No, I am not very superstitious at all, but there is one unexplained phenomenon that I think the WORLD agrees exists......

KARMA

I am going to warn everyone right now.  If I EVER fall completely off of the grid, it will be because karma is coming for me, or it has already taken me out.  I have a very compelling argument against karma and why I think the concept is complete nonsense, but I can also argue for the existence of karma.  I will just give the main points for and against karma.

Against: All karma does if play off of the fact that good and bad things happen to everyone in the world.  The only reason the idea of karma exists is because people want to wish bad things on bad people without feeling like a bad person.  This way their karma would not go into the negative.

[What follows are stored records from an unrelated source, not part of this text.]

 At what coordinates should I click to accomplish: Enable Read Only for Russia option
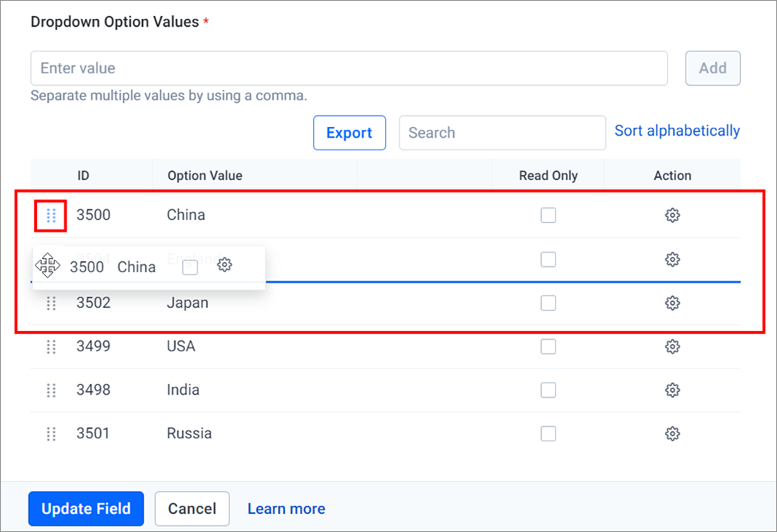pyautogui.click(x=548, y=434)
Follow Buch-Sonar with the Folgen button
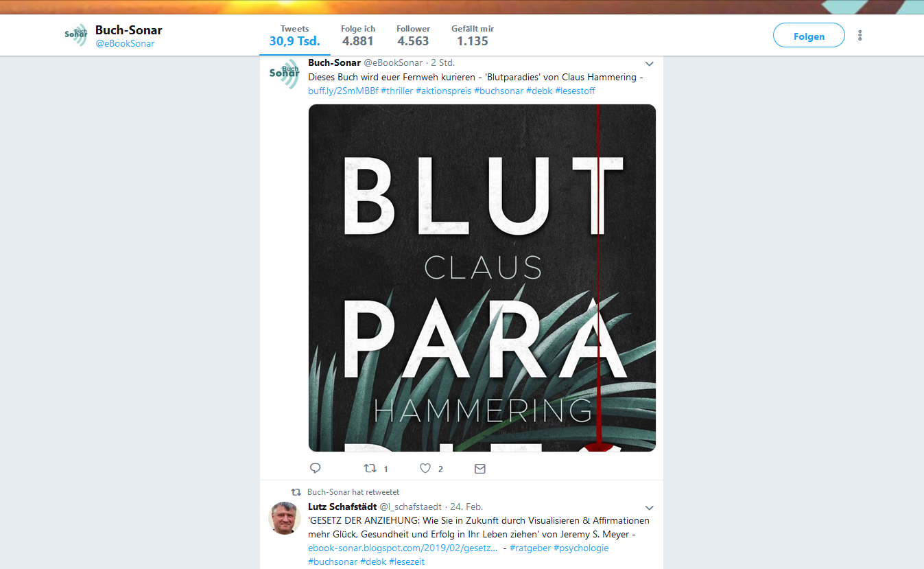The height and width of the screenshot is (569, 924). pyautogui.click(x=809, y=35)
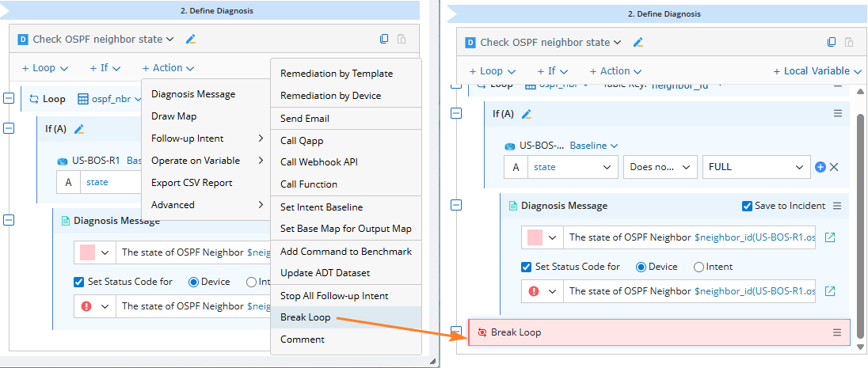Open the Local Variable dropdown
This screenshot has height=368, width=868.
tap(817, 71)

For:  The world needs balance.  If someone does something bad then that person should have something bad happen to them.  (For the fans of Full Metal Alchemist, think equivalent exchange)  The argument for karma is just that simple.

"Ok... so all of that to say... what?"

If karma exists then it is going to come a me with a vengeance.  So far in my life I have not had a lot of hardship, but I have hurt plenty of feelings and pisses bunches of people off.  Recently, I have hurt enough feelings to last a few years.  During this latest session of hurt feelings, I have been hurt as well, but it just does not balance out.

Karma, if you are out there,  I am waiting for you.  I must warn you that I am a fighter, and I will stand strong until one of us come out the victor.